Monday, January 11, 2016

A place that is so infinitely unknowable

"Walking is the best way to see a city"

The link is a vide of two dudes walking every street of every New York borough and share their insights about the benefits of walking. Both of them are so taken by the city they walk it all day long.

There is more to their story at the New Yorker than the video allows.

Everything in the world is in New York City. And you challenge, "Everything?" And I go, "Yes, pretty much, even Cleopatra's needle." Nailed it. You can see how the city can cast its spell completely.

Comments on another site that linked the video are all positive, and that from a group that can be described in a word: cynical. They brag about all the walking they've done and how well they've known cities that way.

7 comments:

Lem Vibe Bandit said...

David Bowie has died. RIP.

Methadras said...

RIP David Bowie, The Thin White Duke.

Ashes to ashes, funk to funky
We know Major Tom's a junkie
Strung out in heaven's high
Hitting an all-time low

Dear corrupt left, go F yourselves said...

The old guy lost me when he revealed himself to be a Hitlery supporter.

Dear corrupt left, go F yourselves said...

That said. it's tru. walking a city is a great way to see it. warts n' all...

Dear corrupt left, go F yourselves said...

I walked downtown Chicago a few times in different seasons. February with a painful tooth was interesting.

ricpic said...

With the exception of New York on the east coast and San Francisco on the west coast are there really any other walkable cities in the States? Quaint little cities with tiny preserved downtowns - like Savannah, Georgia - don't count. Even Portland, Oregon or Portland, Maine, you get beyond their compact downtowns and it's pure residential, not really city walking.

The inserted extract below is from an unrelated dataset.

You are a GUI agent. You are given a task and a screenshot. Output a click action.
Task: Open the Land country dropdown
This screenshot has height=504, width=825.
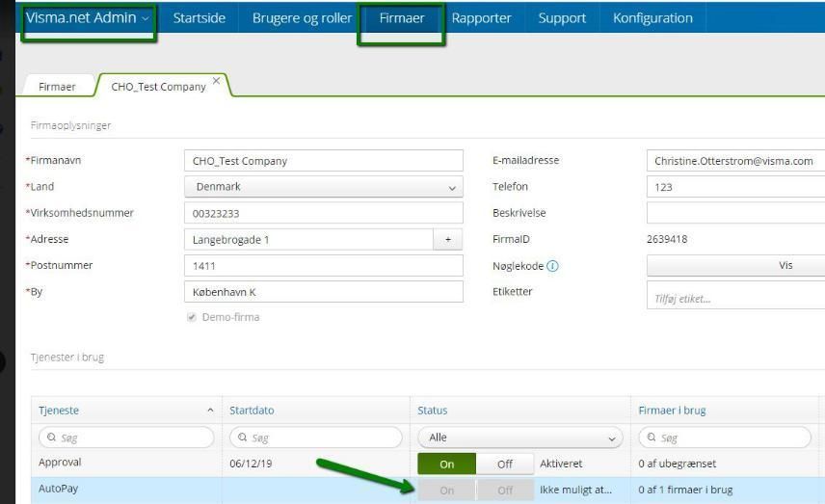click(x=324, y=187)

The French have a word for the type who becomes so besotted with walking around Paris that he basically throw his life away "studying" the streets -- a flaneur.

deborah said...

Once I read something about a branch of (social) science called urbanology, or something. Or maybe it was a form of walking meditation. Something about walking in an urban environment an looking at it/exploring it like an archeologist would(?)